This homily is based on Matthew 25:14-30.
The Lord’s parable today leaves us with more questions than answers–as usual. You could say it’s a “questionable” parable.
The master of the house has three servants, and before he leaves for a long journey, he decides to entrust to each one of them a large amount of money. To the first, he hands five talents; to the next one he gives two talents, and the last servant, one talent. A conservative estimate is that a talent is equivalent to US$1000 today, so if we do the math, that’s a total of US$8000 he just handed to his servants.
Question no. 1: What’s he thinking?! Why leave such a big amount of money to his servants? First of all, he doesn’t have to. True, he’s planning to go away for a while, but he has every intention of returning, so why not put the money elsewhere for safekeeping–like a bank? Why tempt his servants, who may just ‘take the money and run’? Even the servant who has received the smallest amount still has US$1000!
Next we’re told that the master comes back after a long time, and he is pleased to find out that the first two servants have actually doubled the money entrusted to them. Then the last servant comes forward and returns exactly what he has originally received. The servant explains, “Master, I know you are a demanding person, harvesting where you did not plant and gathering where you did not scatter; so out of fear I went off and buried your talent in the ground. Here it is back.’

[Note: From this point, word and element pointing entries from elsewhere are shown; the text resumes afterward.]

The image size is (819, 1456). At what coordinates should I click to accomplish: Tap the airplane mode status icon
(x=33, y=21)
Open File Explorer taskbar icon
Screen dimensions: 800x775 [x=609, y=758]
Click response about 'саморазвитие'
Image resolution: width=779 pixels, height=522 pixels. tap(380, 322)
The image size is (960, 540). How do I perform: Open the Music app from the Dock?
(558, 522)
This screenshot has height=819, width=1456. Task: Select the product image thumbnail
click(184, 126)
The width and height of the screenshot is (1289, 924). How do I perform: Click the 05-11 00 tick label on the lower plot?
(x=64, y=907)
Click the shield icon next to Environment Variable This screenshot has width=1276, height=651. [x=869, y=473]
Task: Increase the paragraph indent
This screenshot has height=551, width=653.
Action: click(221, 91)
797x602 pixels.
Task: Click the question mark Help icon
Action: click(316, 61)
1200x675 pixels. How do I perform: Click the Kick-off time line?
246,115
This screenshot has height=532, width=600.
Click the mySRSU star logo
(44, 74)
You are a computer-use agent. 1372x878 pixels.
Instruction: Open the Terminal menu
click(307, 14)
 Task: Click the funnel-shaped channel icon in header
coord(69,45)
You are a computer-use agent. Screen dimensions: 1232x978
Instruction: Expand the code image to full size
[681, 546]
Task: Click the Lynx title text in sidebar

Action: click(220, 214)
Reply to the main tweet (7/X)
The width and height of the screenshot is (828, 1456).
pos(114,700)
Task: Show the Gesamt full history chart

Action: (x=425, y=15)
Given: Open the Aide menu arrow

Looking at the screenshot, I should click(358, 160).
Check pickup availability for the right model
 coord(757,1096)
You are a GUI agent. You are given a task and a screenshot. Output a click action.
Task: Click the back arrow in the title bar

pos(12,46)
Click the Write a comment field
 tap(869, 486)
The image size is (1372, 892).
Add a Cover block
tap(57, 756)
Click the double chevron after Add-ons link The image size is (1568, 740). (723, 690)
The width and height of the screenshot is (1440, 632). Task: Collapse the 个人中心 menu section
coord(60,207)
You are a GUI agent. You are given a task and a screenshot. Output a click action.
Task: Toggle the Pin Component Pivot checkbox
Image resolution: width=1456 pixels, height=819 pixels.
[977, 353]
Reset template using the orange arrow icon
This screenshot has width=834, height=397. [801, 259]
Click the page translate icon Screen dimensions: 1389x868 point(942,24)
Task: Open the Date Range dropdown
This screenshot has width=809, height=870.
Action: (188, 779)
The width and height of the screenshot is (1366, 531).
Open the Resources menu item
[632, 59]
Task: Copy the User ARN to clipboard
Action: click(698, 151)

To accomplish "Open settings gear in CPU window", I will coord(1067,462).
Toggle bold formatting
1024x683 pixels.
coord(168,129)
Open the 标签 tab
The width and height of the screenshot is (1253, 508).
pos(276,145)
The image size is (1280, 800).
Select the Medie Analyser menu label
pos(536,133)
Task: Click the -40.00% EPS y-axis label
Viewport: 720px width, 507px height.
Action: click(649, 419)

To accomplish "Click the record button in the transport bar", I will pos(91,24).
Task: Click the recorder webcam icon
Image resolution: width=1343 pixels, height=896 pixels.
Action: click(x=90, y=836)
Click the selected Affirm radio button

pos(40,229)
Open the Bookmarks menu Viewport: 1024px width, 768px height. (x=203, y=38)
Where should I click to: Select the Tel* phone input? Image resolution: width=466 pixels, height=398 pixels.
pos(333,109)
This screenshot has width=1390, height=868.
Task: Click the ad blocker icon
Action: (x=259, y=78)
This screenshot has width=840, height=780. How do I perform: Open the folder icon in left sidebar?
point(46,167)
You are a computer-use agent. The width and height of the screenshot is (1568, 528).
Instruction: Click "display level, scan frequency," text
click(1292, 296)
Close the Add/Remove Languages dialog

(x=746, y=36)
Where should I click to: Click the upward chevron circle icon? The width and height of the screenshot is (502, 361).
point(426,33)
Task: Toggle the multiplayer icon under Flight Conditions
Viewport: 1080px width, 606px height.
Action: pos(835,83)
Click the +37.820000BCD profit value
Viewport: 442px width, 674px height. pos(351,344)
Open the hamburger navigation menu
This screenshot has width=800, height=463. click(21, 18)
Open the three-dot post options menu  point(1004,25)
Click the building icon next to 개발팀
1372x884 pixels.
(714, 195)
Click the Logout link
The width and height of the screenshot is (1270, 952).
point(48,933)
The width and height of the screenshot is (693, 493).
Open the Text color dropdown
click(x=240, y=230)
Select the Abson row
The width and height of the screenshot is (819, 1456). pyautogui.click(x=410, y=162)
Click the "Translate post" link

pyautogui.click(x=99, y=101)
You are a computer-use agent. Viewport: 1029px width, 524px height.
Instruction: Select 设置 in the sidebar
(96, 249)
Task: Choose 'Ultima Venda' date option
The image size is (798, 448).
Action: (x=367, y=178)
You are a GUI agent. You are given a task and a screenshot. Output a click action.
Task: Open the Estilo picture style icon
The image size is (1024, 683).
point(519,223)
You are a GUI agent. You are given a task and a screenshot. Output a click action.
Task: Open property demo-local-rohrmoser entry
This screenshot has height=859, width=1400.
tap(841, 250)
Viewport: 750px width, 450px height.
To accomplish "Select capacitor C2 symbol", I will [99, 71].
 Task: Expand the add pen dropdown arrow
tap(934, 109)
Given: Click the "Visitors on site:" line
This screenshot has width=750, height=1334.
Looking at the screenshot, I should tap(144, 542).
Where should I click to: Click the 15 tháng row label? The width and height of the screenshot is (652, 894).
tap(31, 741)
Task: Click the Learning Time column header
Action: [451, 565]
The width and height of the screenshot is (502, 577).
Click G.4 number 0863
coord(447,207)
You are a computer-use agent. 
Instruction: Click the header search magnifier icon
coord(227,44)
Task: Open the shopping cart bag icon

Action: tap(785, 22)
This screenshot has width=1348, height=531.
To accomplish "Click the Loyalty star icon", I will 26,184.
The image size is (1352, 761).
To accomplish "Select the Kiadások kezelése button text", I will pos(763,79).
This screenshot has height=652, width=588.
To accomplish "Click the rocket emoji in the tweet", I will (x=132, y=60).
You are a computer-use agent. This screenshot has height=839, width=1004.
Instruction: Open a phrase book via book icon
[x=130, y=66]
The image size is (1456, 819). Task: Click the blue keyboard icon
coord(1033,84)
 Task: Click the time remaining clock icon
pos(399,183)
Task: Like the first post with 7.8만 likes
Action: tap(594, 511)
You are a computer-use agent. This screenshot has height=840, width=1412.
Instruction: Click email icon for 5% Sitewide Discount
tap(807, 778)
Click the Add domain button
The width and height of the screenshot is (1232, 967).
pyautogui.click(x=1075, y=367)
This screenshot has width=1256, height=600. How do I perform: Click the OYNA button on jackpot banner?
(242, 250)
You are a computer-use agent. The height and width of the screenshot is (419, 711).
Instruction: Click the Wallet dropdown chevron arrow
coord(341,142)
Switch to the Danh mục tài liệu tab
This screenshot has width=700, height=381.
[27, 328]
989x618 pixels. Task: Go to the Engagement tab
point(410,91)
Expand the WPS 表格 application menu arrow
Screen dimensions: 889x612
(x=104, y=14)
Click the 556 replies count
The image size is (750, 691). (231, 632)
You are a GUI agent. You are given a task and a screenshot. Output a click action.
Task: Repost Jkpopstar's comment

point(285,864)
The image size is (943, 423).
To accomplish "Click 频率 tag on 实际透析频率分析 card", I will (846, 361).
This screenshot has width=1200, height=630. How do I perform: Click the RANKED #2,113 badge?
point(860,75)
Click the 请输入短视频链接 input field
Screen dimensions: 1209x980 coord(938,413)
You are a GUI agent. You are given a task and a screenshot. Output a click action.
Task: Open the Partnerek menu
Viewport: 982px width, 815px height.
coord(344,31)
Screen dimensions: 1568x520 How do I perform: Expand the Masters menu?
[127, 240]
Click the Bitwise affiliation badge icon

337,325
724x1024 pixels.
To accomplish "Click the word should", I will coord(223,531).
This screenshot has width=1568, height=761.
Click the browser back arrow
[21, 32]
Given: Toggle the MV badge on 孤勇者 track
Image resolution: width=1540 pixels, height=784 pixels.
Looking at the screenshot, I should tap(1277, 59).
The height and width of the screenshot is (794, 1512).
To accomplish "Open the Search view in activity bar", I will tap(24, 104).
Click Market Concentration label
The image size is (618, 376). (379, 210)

The master throws a fit, calls that servant wicked and lazy, and drives him out of the house!
Now, I don’t know about you, but that seems pretty extreme to me. Which brings me to Question no. 2: What’s wrong with him?! In the first place, he has left no specific instruction for the servants to invest his money and to make a profit out of it. The last servant hasn’t at all been wicked or lazy; just cautious and understandably wary of his demanding master. Having been entrusted with one talent, he has simply and perhaps wisely opted to bury it in the ground–precisely for safekeeping. And today he returns the amount in full. He hasn’t spent a cent of it or run away with it. Strictly speaking, the servant has done absolutely nothing wrong–except play it safe.
Maybe he isn’t so business or finance savvy–and maybe he knows it. Perhaps the master knows it too for why else has this servant been entrusted with the smallest amount among them? And yet when the entire amount is returned to him, untouched and intact, the master blows his top.
Why condemn someone for playing it safe?
As the servant has suspected, it seems, his master is a demanding man: Unreasonably demanding, expecting profit when no explicit instruction has been issued in the first place to make money.
But then again, is it possible that the master is upset not so much about the lack of profit-making, but the lack of risk-taking?
Is it possible that ours is a God who hates the idea of His children cowering in a corner, hiding their gifts and holding on to them, playing it safe? After all, the bird that plays it safe never learns to take flight. Maybe God prefers that we give every single thing our best shot, pour ourselves and lose ourselves–in other words, go for broke, even get broke rather than play it safe.
It sure was what His own Son did on the cross.
Risk-taking and going for broke: Come to think of it, it sounds a lot like love.
Is there a comfort zone in your life right now that needs to be abandoned, a task or a person that requires some loving and risk-taking.